» The data
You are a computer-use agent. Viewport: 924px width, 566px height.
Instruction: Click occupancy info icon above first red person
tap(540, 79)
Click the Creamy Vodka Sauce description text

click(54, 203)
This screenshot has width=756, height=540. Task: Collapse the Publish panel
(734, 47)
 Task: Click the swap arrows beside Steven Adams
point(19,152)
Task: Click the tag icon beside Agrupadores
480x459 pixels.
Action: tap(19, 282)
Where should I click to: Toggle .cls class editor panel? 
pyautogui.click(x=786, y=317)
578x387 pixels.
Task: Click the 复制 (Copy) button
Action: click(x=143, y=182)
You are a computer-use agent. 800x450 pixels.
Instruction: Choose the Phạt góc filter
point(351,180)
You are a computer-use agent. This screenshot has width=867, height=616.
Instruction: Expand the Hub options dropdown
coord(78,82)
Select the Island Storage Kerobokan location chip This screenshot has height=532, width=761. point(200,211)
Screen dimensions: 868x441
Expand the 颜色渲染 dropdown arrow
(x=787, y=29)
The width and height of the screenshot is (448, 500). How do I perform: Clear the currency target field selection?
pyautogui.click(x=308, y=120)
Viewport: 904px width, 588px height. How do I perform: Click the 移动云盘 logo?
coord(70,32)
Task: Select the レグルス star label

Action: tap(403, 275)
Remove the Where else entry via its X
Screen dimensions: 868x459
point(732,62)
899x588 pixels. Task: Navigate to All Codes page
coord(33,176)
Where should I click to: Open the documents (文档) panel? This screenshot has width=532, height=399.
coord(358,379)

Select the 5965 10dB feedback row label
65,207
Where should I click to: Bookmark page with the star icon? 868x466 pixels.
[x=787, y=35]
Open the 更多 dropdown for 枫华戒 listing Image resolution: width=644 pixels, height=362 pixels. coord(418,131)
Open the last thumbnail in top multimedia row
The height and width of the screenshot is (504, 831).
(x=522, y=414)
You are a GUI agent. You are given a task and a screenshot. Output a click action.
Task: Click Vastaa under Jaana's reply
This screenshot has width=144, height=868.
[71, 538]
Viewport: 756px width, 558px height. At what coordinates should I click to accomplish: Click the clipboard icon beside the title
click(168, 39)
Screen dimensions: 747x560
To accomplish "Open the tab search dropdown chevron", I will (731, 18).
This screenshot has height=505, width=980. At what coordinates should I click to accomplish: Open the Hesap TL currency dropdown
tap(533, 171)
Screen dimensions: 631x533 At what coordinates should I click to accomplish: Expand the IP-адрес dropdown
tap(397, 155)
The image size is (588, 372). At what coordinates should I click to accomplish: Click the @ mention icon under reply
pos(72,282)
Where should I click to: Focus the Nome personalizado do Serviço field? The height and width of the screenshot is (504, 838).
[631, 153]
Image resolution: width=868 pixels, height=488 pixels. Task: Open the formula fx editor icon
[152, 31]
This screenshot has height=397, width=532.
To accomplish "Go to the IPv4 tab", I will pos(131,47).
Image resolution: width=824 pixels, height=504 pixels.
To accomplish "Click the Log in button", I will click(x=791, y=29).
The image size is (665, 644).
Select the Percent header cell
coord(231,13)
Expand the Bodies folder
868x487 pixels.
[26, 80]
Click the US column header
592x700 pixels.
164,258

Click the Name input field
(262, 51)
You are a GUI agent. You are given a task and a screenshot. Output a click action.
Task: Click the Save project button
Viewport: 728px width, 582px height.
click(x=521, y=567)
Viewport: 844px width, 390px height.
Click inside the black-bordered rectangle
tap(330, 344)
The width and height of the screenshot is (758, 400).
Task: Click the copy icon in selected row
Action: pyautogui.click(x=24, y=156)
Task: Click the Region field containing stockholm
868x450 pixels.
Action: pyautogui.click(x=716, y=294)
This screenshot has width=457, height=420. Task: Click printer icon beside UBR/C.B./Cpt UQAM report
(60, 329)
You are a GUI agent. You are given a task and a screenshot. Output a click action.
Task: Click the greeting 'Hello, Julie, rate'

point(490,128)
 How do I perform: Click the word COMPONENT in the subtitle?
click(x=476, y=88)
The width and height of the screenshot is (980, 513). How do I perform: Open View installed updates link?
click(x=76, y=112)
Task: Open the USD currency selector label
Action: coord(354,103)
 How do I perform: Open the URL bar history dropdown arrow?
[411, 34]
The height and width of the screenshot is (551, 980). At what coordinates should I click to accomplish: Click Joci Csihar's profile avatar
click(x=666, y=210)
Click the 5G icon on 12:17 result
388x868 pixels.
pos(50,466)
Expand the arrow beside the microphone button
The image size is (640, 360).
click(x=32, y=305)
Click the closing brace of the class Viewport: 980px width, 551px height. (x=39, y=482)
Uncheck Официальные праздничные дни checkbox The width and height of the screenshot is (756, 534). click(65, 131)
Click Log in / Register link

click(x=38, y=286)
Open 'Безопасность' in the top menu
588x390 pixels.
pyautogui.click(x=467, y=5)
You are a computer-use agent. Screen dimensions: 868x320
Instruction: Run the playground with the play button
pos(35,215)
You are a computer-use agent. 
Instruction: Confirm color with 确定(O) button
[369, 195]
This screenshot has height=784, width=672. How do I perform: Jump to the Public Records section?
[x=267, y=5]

» What you have to do
Output the entries exactly. Leave nothing out.

» Solution for this task
You are a computer-use agent. Viewport: 924px width, 566px height.
Instruction: Click occupancy info icon above first red person
tap(540, 79)
Click the Creamy Vodka Sauce description text

click(54, 203)
This screenshot has width=756, height=540. Task: Collapse the Publish panel
(734, 47)
 Task: Click the swap arrows beside Steven Adams
point(19,152)
Task: Click the tag icon beside Agrupadores
480x459 pixels.
Action: tap(19, 282)
Where should I click to: Toggle .cls class editor panel? 
pyautogui.click(x=786, y=317)
578x387 pixels.
Task: Click the 复制 (Copy) button
Action: click(x=143, y=182)
You are a computer-use agent. 800x450 pixels.
Instruction: Choose the Phạt góc filter
point(351,180)
You are a computer-use agent. This screenshot has width=867, height=616.
Instruction: Expand the Hub options dropdown
coord(78,82)
Select the Island Storage Kerobokan location chip This screenshot has height=532, width=761. point(200,211)
Screen dimensions: 868x441
Expand the 颜色渲染 dropdown arrow
(x=787, y=29)
The width and height of the screenshot is (448, 500). How do I perform: Clear the currency target field selection?
pyautogui.click(x=308, y=120)
Viewport: 904px width, 588px height. How do I perform: Click the 移动云盘 logo?
coord(70,32)
Task: Select the レグルス star label

Action: tap(403, 275)
Remove the Where else entry via its X
Screen dimensions: 868x459
point(732,62)
899x588 pixels. Task: Navigate to All Codes page
coord(33,176)
Where should I click to: Open the documents (文档) panel? This screenshot has width=532, height=399.
coord(358,379)

Select the 5965 10dB feedback row label
65,207
Where should I click to: Bookmark page with the star icon? 868x466 pixels.
[x=787, y=35]
Open the 更多 dropdown for 枫华戒 listing Image resolution: width=644 pixels, height=362 pixels. coord(418,131)
Open the last thumbnail in top multimedia row
The height and width of the screenshot is (504, 831).
(x=522, y=414)
You are a GUI agent. You are given a task and a screenshot. Output a click action.
Task: Click Vastaa under Jaana's reply
This screenshot has width=144, height=868.
[71, 538]
Viewport: 756px width, 558px height. At what coordinates should I click to accomplish: Click the clipboard icon beside the title
click(168, 39)
Screen dimensions: 747x560
To accomplish "Open the tab search dropdown chevron", I will (731, 18).
This screenshot has height=505, width=980. At what coordinates should I click to accomplish: Open the Hesap TL currency dropdown
tap(533, 171)
Screen dimensions: 631x533 At what coordinates should I click to accomplish: Expand the IP-адрес dropdown
tap(397, 155)
The image size is (588, 372). At what coordinates should I click to accomplish: Click the @ mention icon under reply
pos(72,282)
Where should I click to: Focus the Nome personalizado do Serviço field? The height and width of the screenshot is (504, 838).
[631, 153]
Image resolution: width=868 pixels, height=488 pixels. Task: Open the formula fx editor icon
[152, 31]
This screenshot has height=397, width=532.
To accomplish "Go to the IPv4 tab", I will pos(131,47).
Image resolution: width=824 pixels, height=504 pixels.
To accomplish "Click the Log in button", I will click(x=791, y=29).
The image size is (665, 644).
Select the Percent header cell
coord(231,13)
Expand the Bodies folder
868x487 pixels.
[26, 80]
Click the US column header
592x700 pixels.
164,258

Click the Name input field
(262, 51)
You are a GUI agent. You are given a task and a screenshot. Output a click action.
Task: Click the Save project button
Viewport: 728px width, 582px height.
click(x=521, y=567)
Viewport: 844px width, 390px height.
Click inside the black-bordered rectangle
tap(330, 344)
The width and height of the screenshot is (758, 400).
Task: Click the copy icon in selected row
Action: pyautogui.click(x=24, y=156)
Task: Click the Region field containing stockholm
868x450 pixels.
Action: pyautogui.click(x=716, y=294)
This screenshot has width=457, height=420. Task: Click printer icon beside UBR/C.B./Cpt UQAM report
(60, 329)
You are a GUI agent. You are given a task and a screenshot. Output a click action.
Task: Click the greeting 'Hello, Julie, rate'

point(490,128)
 How do I perform: Click the word COMPONENT in the subtitle?
click(x=476, y=88)
The width and height of the screenshot is (980, 513). How do I perform: Open View installed updates link?
click(x=76, y=112)
Task: Open the USD currency selector label
Action: coord(354,103)
 How do I perform: Open the URL bar history dropdown arrow?
[411, 34]
The height and width of the screenshot is (551, 980). At what coordinates should I click to accomplish: Click Joci Csihar's profile avatar
click(x=666, y=210)
Click the 5G icon on 12:17 result
388x868 pixels.
pos(50,466)
Expand the arrow beside the microphone button
The image size is (640, 360).
click(x=32, y=305)
Click the closing brace of the class Viewport: 980px width, 551px height. (x=39, y=482)
Uncheck Официальные праздничные дни checkbox The width and height of the screenshot is (756, 534). click(65, 131)
Click Log in / Register link

click(x=38, y=286)
Open 'Безопасность' in the top menu
588x390 pixels.
pyautogui.click(x=467, y=5)
You are a computer-use agent. Screen dimensions: 868x320
Instruction: Run the playground with the play button
pos(35,215)
You are a computer-use agent. 
Instruction: Confirm color with 确定(O) button
[369, 195]
This screenshot has height=784, width=672. How do I perform: Jump to the Public Records section?
[x=267, y=5]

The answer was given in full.